* _Dataset records_:
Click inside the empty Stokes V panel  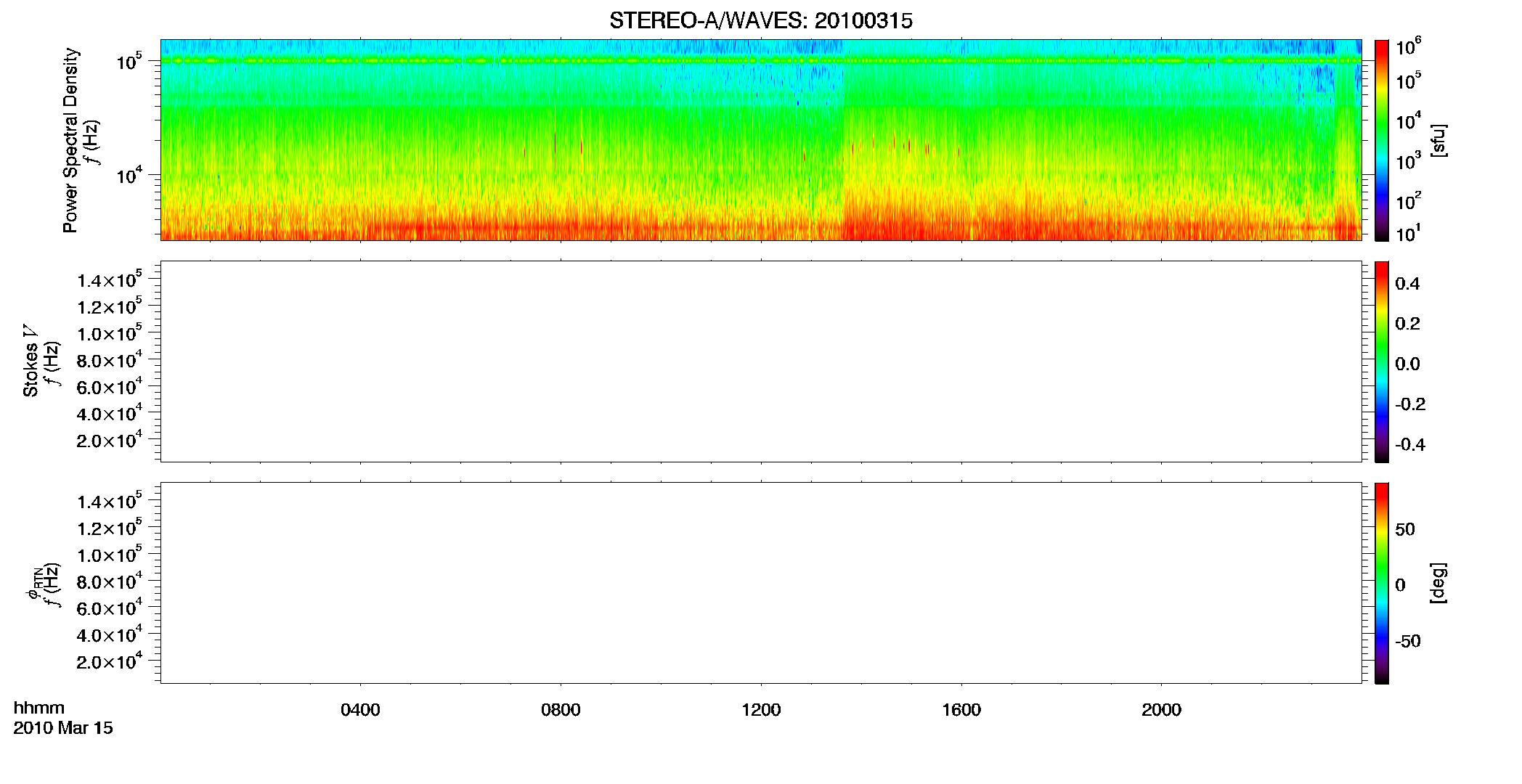(x=760, y=362)
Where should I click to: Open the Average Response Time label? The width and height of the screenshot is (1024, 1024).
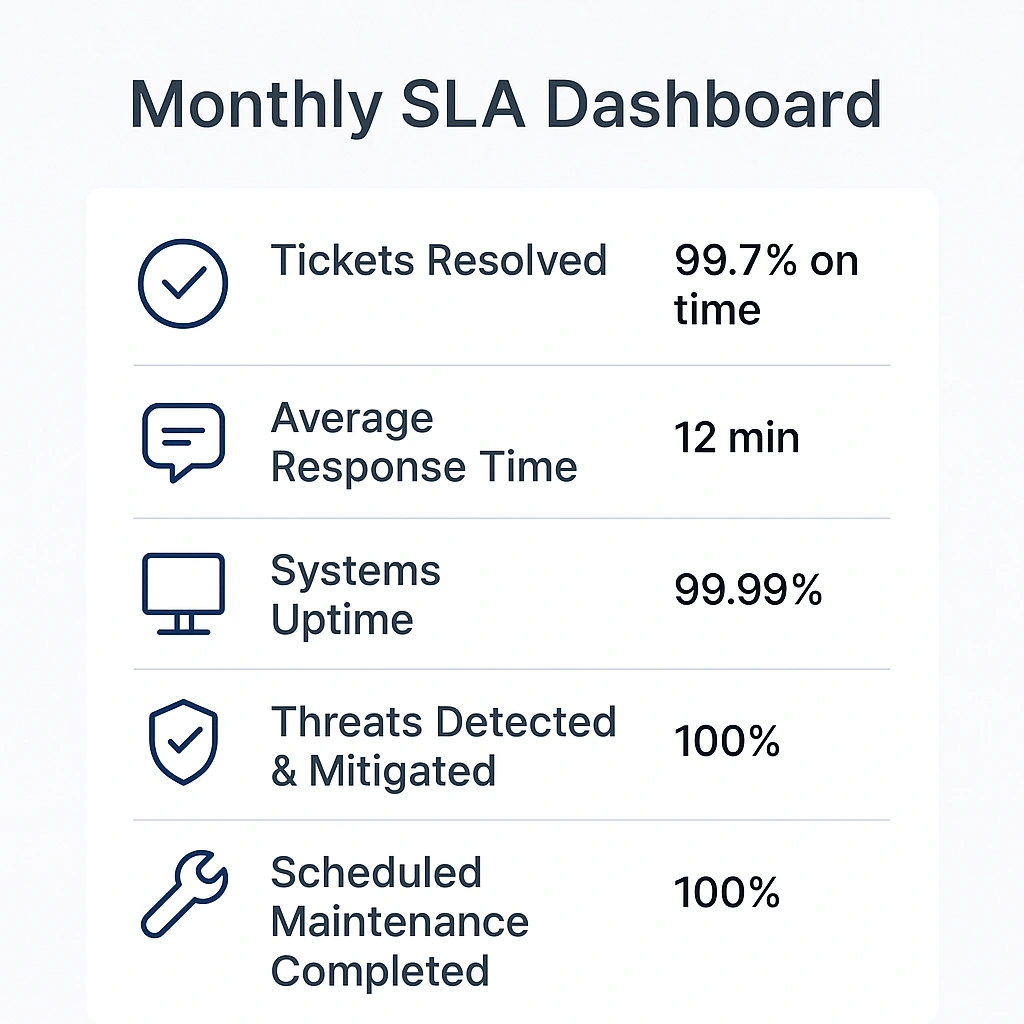(x=424, y=443)
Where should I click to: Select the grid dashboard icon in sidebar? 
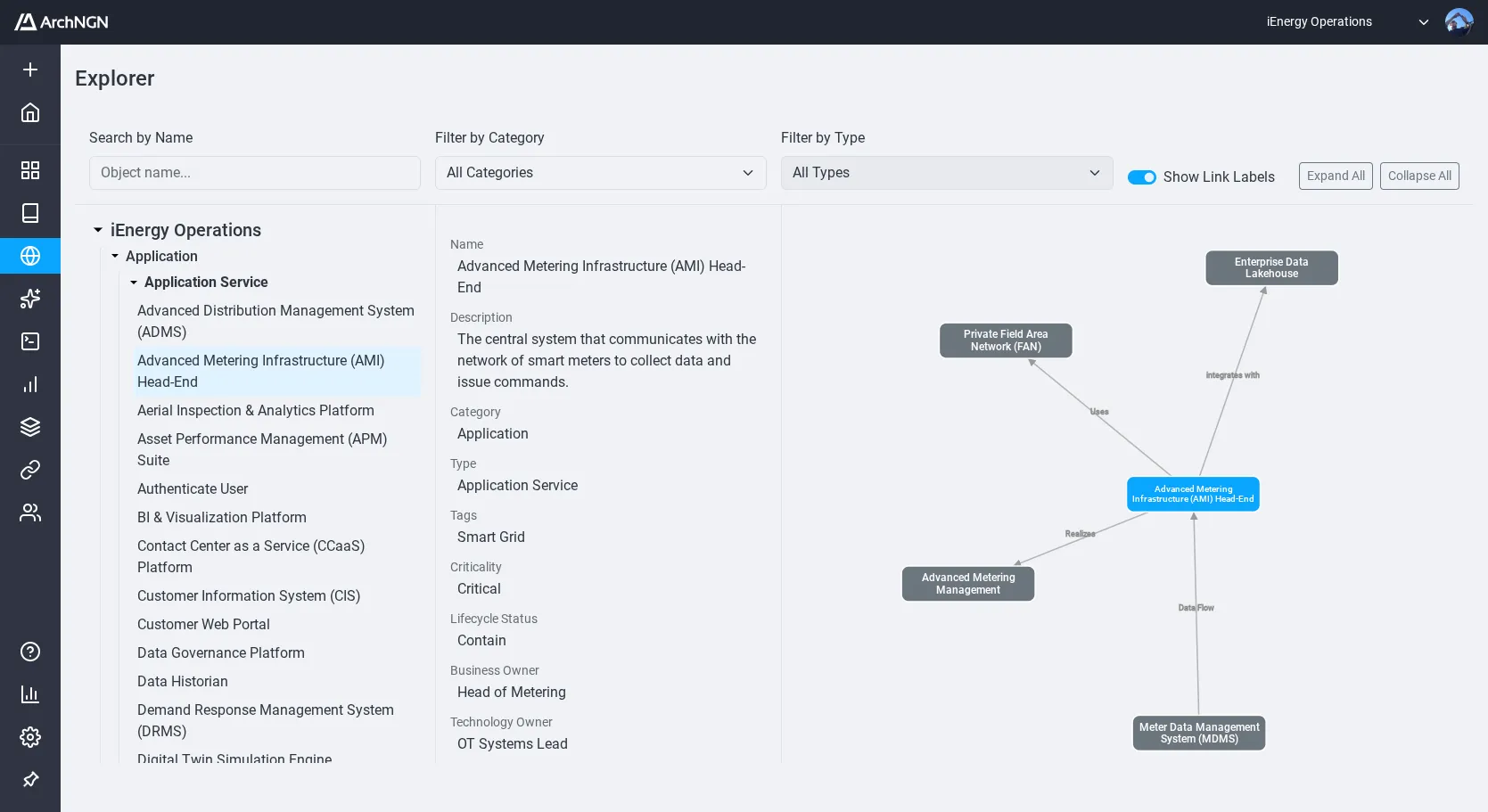30,169
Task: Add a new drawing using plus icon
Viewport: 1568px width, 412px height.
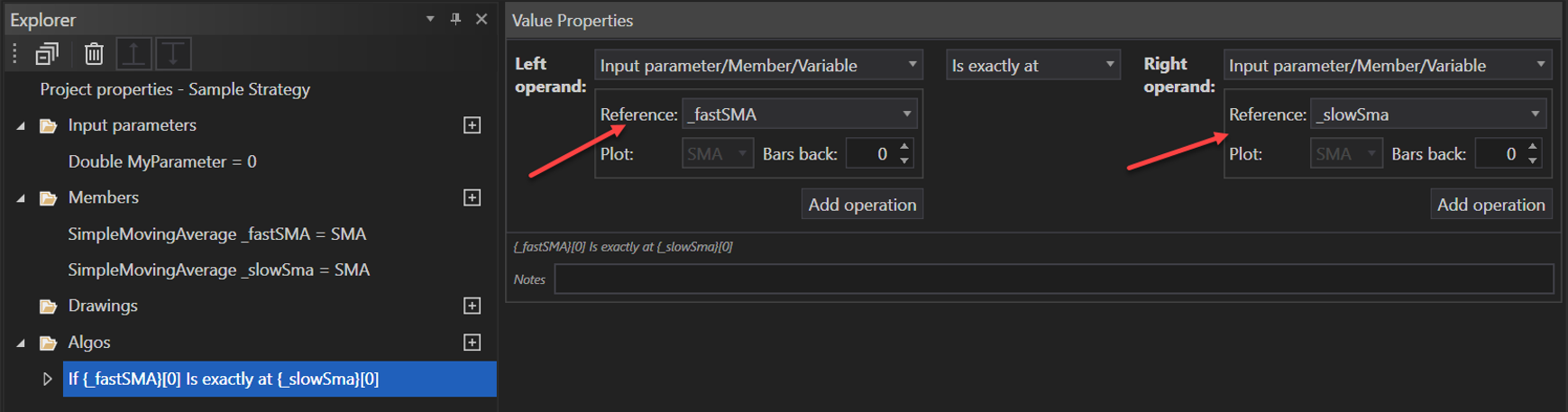Action: [x=472, y=306]
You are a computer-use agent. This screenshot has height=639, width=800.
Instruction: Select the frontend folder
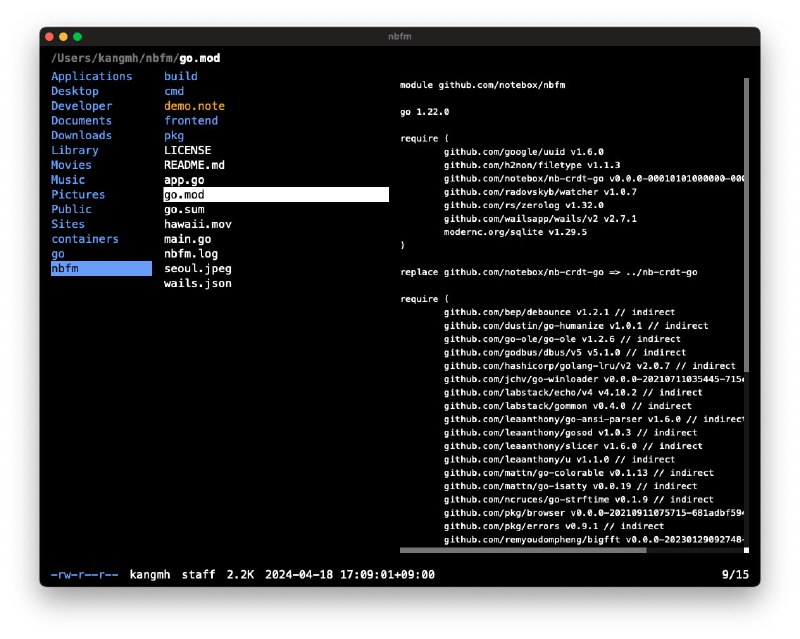(x=191, y=121)
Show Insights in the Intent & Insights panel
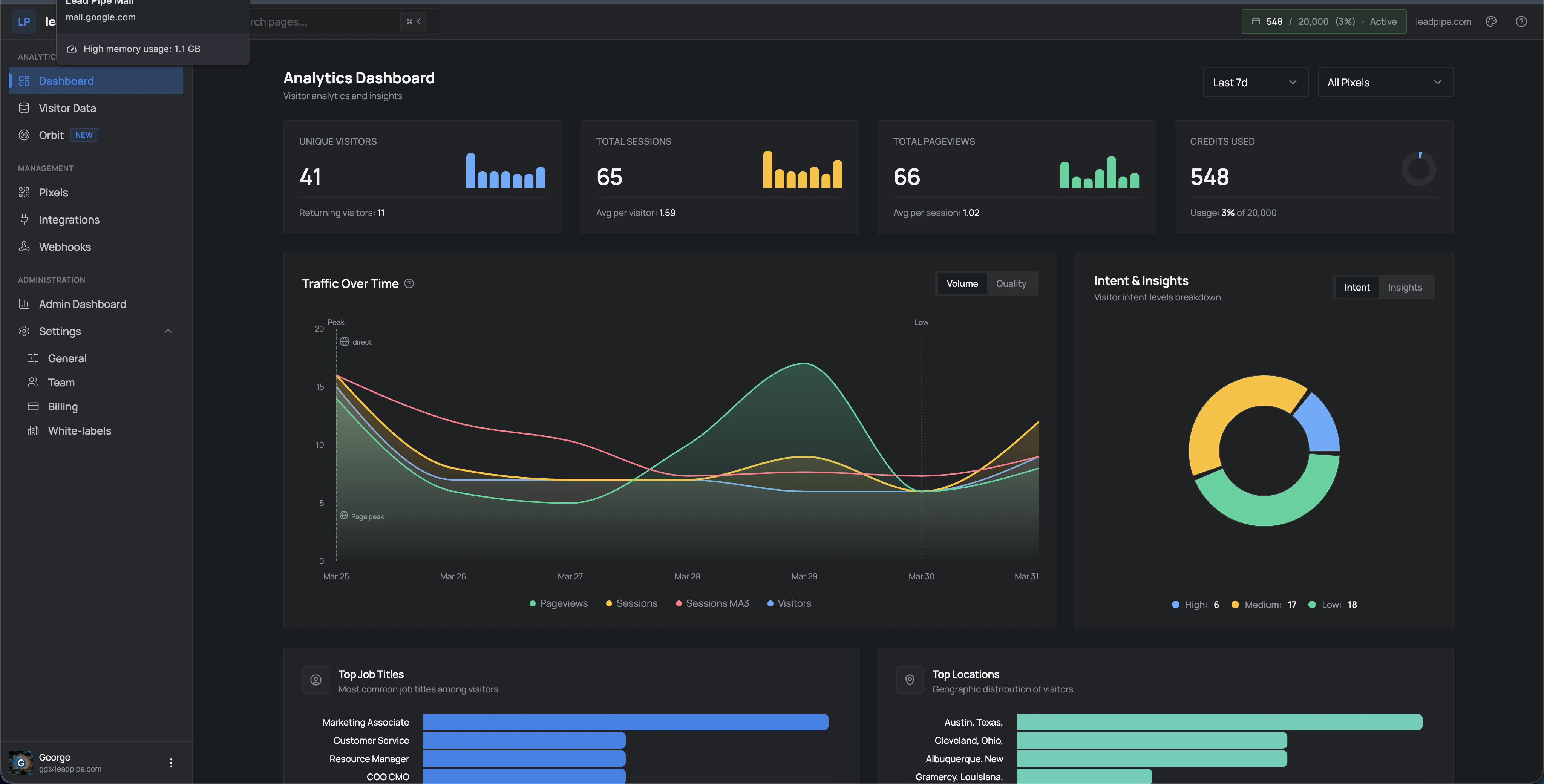 1406,287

* _Required task_: Lay out the rows as a two-column CSV with the header instruction,location, one line per row, giving its text and its answer. Put each value in a single quoted field with line breaks replaced by spaces, and leave out the pictures. Start at the row that has "You are a computer-use" and continue through the last row.

* _Answer to the exercise_:
instruction,location
"You are a computer-use agent. This screenshot has height=639, width=800. Instruction: Select the frontend folder","(x=191, y=121)"
"Show Insights in the Intent & Insights panel","1406,287"